Shapiro’s book, although not point-for-point, but more than not, is like wandering through my own gray matter. I had no idea that other writers—including a successful one like Shapiro—felt the same constant, nagging doubts and insecurities. I didn’t know that others considered staring off into the middle distance (there’s not always a window nearby) as work. Or that sometimes you write something and when you’ve finished it seems like it wasn’t you at all. Writers can be a trying lot. We tend to be introverts. We have odd habits (in my case, waking up at 3 a.m. to write on a daily basis). We tend to be able to spot one another in a crowd, but more likely as not we won’t say anything to each other. And strangely, we write even if we don’t get paid. With lifelong royalties somewhere in the low triple digits, economically it makes no sense to do what I do. Generally the world feels creative sorts aren’t terribly productive. It’s because we measure value differently, I expect. I’m glad to have met another traveler on this path although, as is often the case, our meeting will only be through writing.

Kindling

Paula Cocozza, writing for The Guardian, describes “How E-books Lost Their Shine.” Like most inveterate readers, she says she has stacks of books growing like mushrooms after a summer rain, in her bedroom. I was working in the publishing industry (I still am, so please take no alarm at my rhetoric) when e-book sales plateaued. Then declined. “Industry analysts” were baffled. I wasn’t. The reasoning goes like this: e-books are light and cheap and amazingly convenient—why would anyone want something different? Those of us who love books know. If you know what I mean when I write “library smell” I’m preaching to the converted. More beguiling than new car scent, that first deep breath when you step into a library takes you places your physical body may never go. All those bodies of books gathered together let off a bouquet that insists you follow your nose to an earthly paradise. I just tried sniffing my iPhone. Nothing. No synapses fired. I’ve read books on it, but have I really?

Studies tend to show we have trouble remembering books read electronically. It’s just too fast. Wham-bam-thank you whoever you are. Let’s get on to the next thing. But books, as Cocozza writes, are slow. Publishing’s a slow industry. You submit your proposal, and the editor reads it. The editorial board discusses it. The book is written and sent to a copyeditor. Then a compositor or typesetter. Then a proofreader. Then it’s off to the presses. Printed, bound, and shipped. It can take a year or more. And when you curl up in bed with a book, furtively sniffing it, gently rubbing your fingers along its pages, drawn into a world not your own, plastic’s the last thing on your mind.

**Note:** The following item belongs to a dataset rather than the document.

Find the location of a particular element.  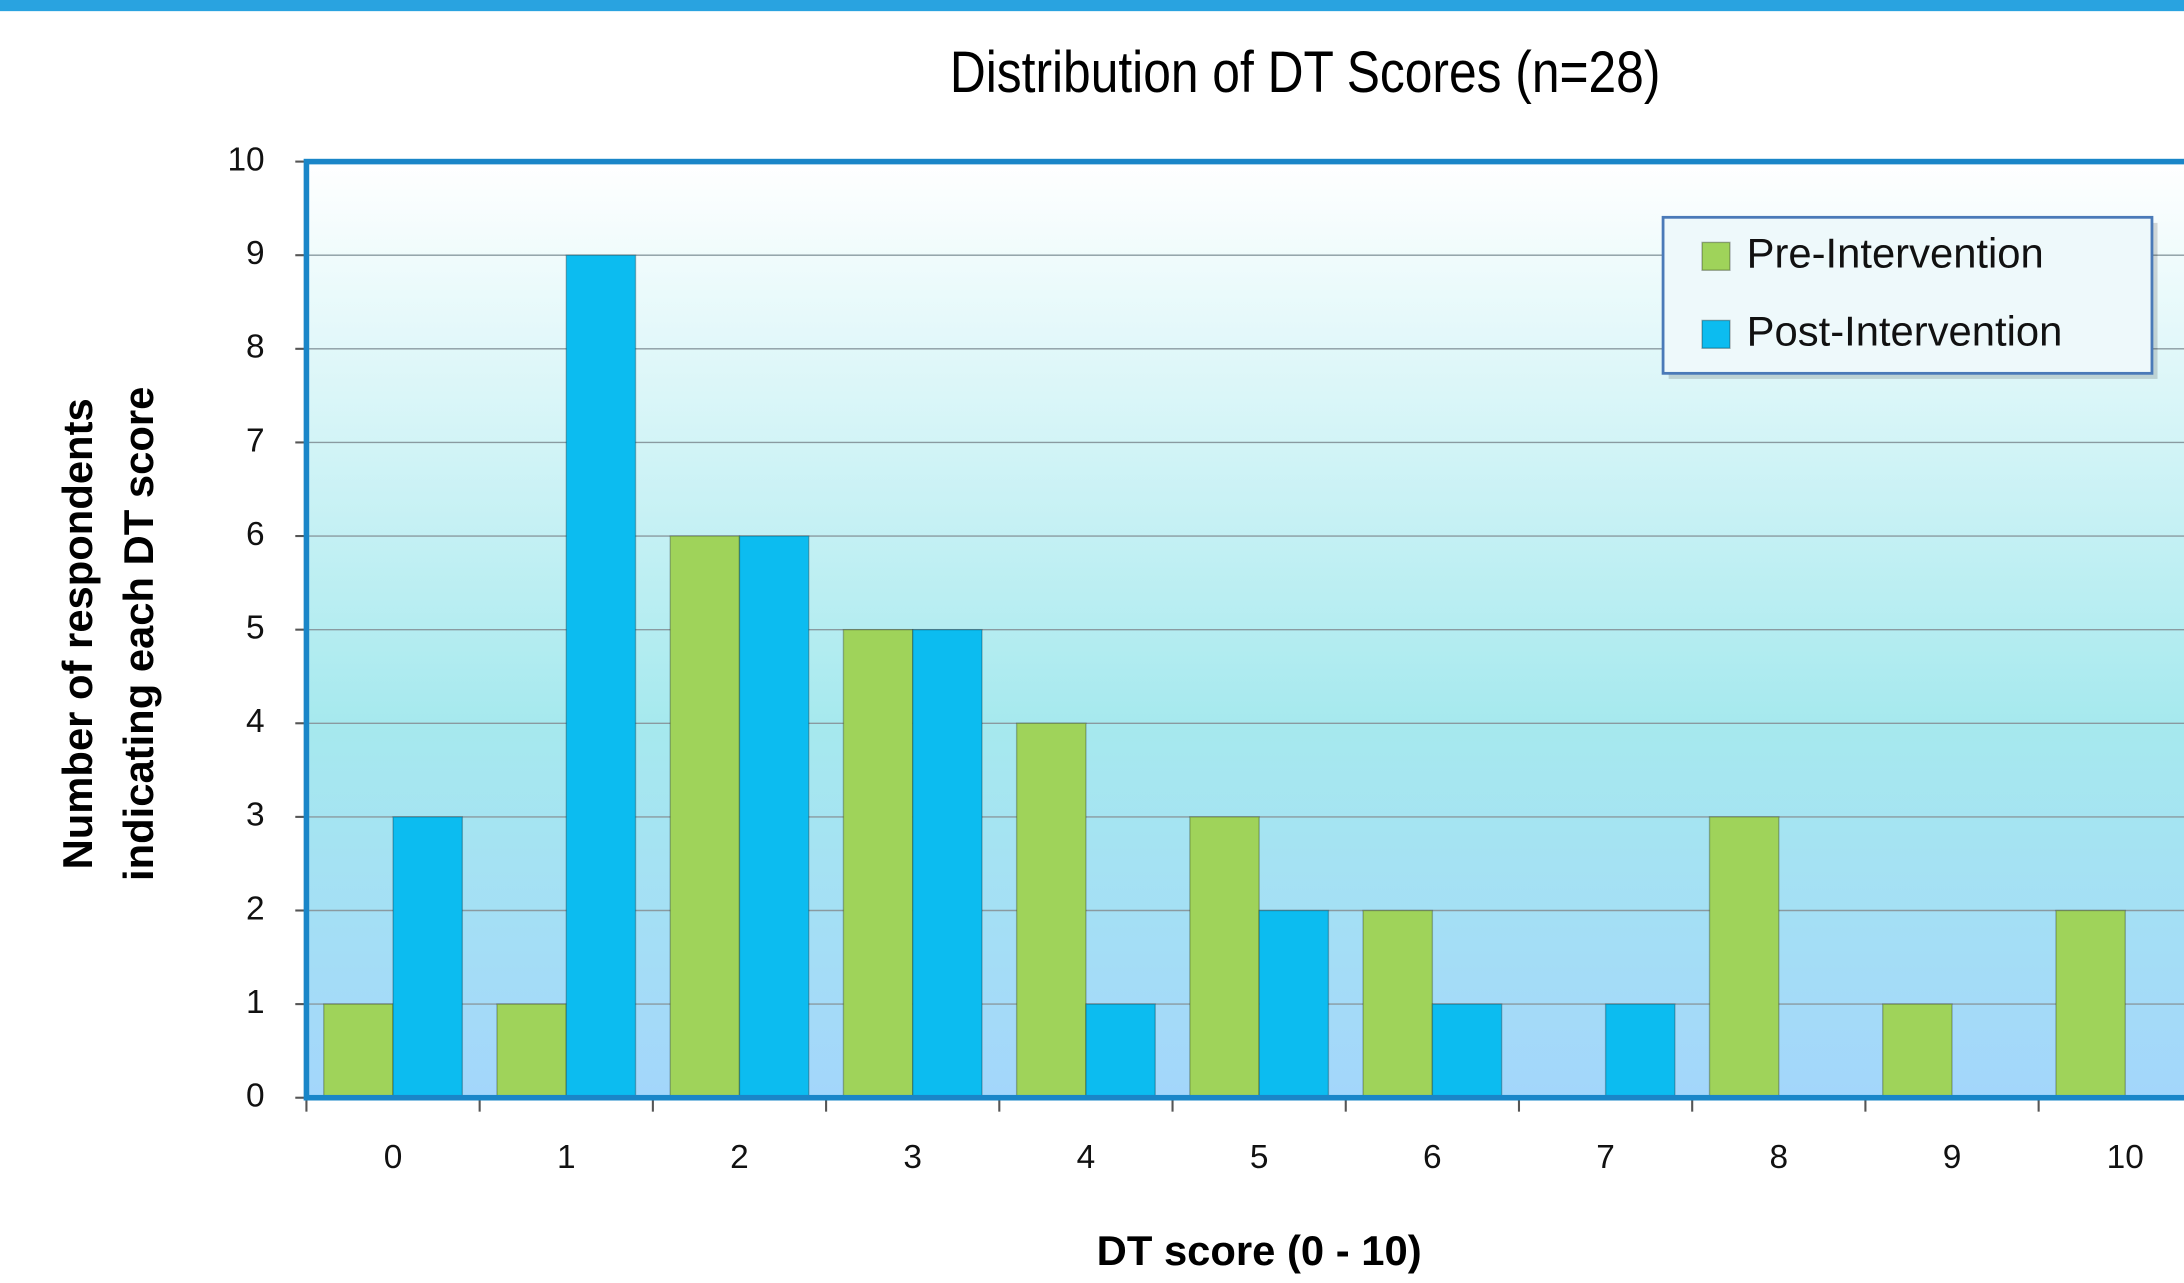

y-axis-label: indicating each DT score is located at coordinates (138, 634).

A few Saturdays ago I attended the Hunterdon County Library book sale. I go every year. It’s a big deal. People line up in advance. You step into the barn-like sales floor and it hits you—the smell of all those books. The aroma of knowledge. You can’t repurpose an e-book. You can’t sell it back because nothing was ever really produced. You purchased electrons, you’re stuck with electrons. Hit “delete” when the storage is full. All these books in this room are valuable. All for pocket-change. Many of them were wildly overprinted in the exuberance that naturally comes from being over-stimulated. Like kids about to enter Willy Wonka’s chocolate factory. Industry analysts are puzzled. If they’d get their fingers dirty by thumbing through a used book once in a while they wouldn’t be. Yes, its dusty, grungy, and probably laced with germs, but I wouldn’t trade it in right now for a Kindle, even if it costs me nothing.